It was 1952 when I first found the lanes twisting behind Maple Hill. Each path led me further into the heart of a countryside I thought I knew. Little did I expect to find a cafe there, its scent of brewing coffee invoking memories of future voyages I had not yet taken.
"The usual, Paul?" asked the waitress, her apron faded yet familiar, as if I had met her in another time, perhaps before the First War had changed these familiar faces.
On a summer's afternoon in 1981, I sat quietly under the great oak in Central Park. A man approached, cloak rustling like pages turned too quickly. He told tales of futures and pasts overlapping, like sheets of thin paper, in which he found paths and roads leading both to the past and into uncharted galaxies.

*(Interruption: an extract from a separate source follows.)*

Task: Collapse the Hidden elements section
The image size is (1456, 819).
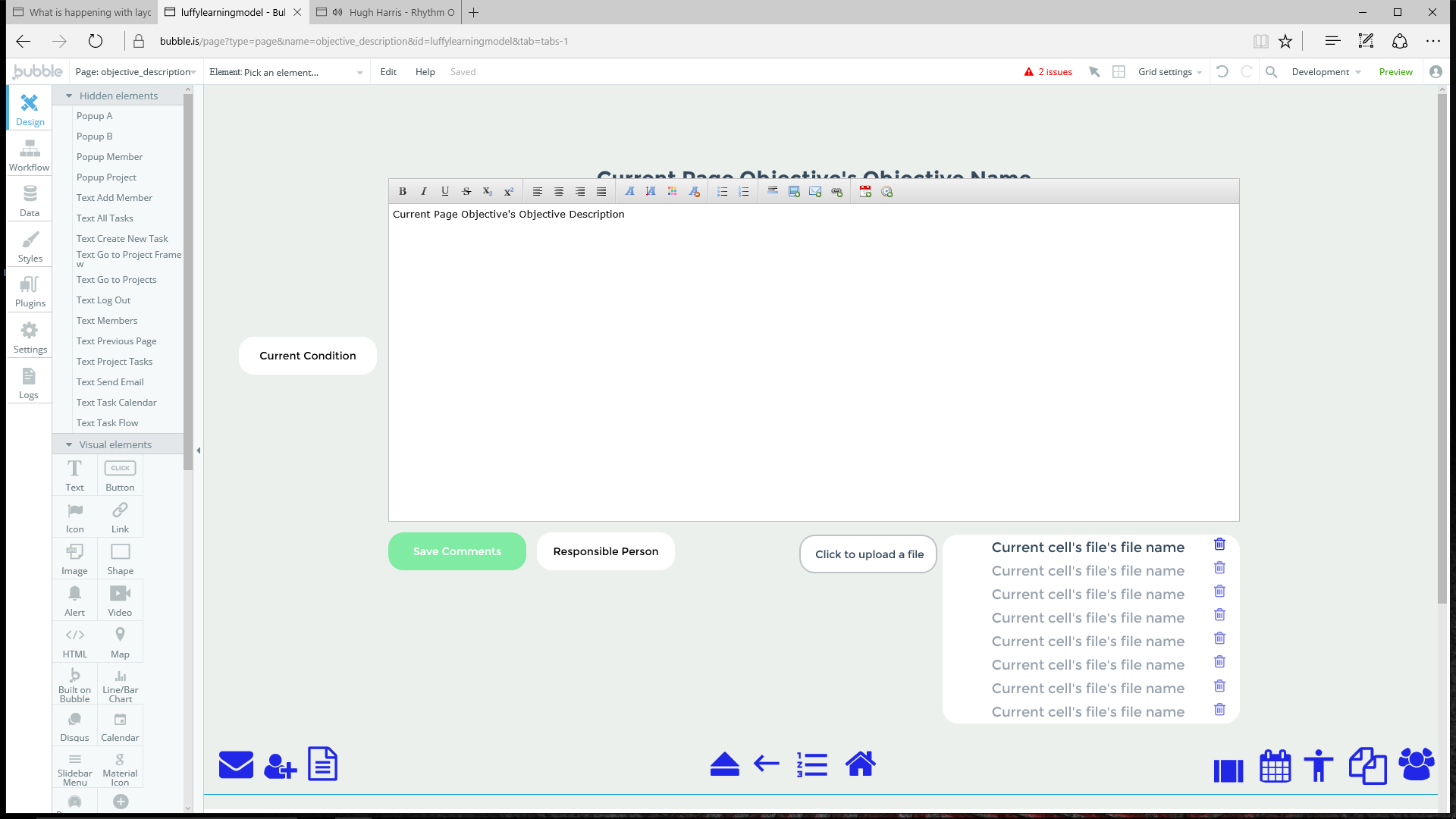Action: tap(69, 96)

His voice changed, grew distant, stardust mingling within the air. I still carry his words as footprints in my mind, steps that traverse dimensions.

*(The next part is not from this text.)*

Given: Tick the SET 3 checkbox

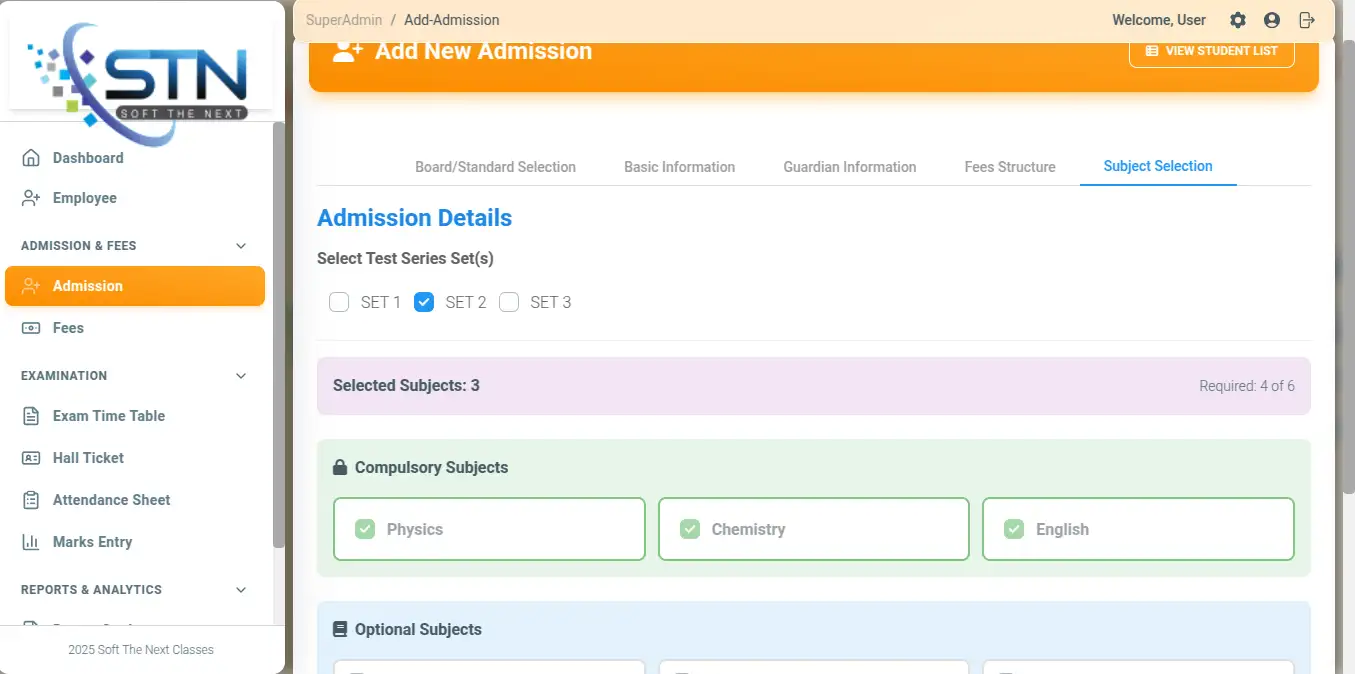Looking at the screenshot, I should 509,302.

Perhaps the most peculiar journey was aboard a midnight train in 2020, gliding between Katie's laugh and the quiet rebellion of a starling flock. I felt it accelerate not through steel and wheels—but through the rhythm of conversation, the hands of a clock slipping into dreams, rearranging its face in synchronicities we often overlook.
In between stops, we talked of things unsaid, of moments where time slips through fingers, and stars realign their destinies off map and desire.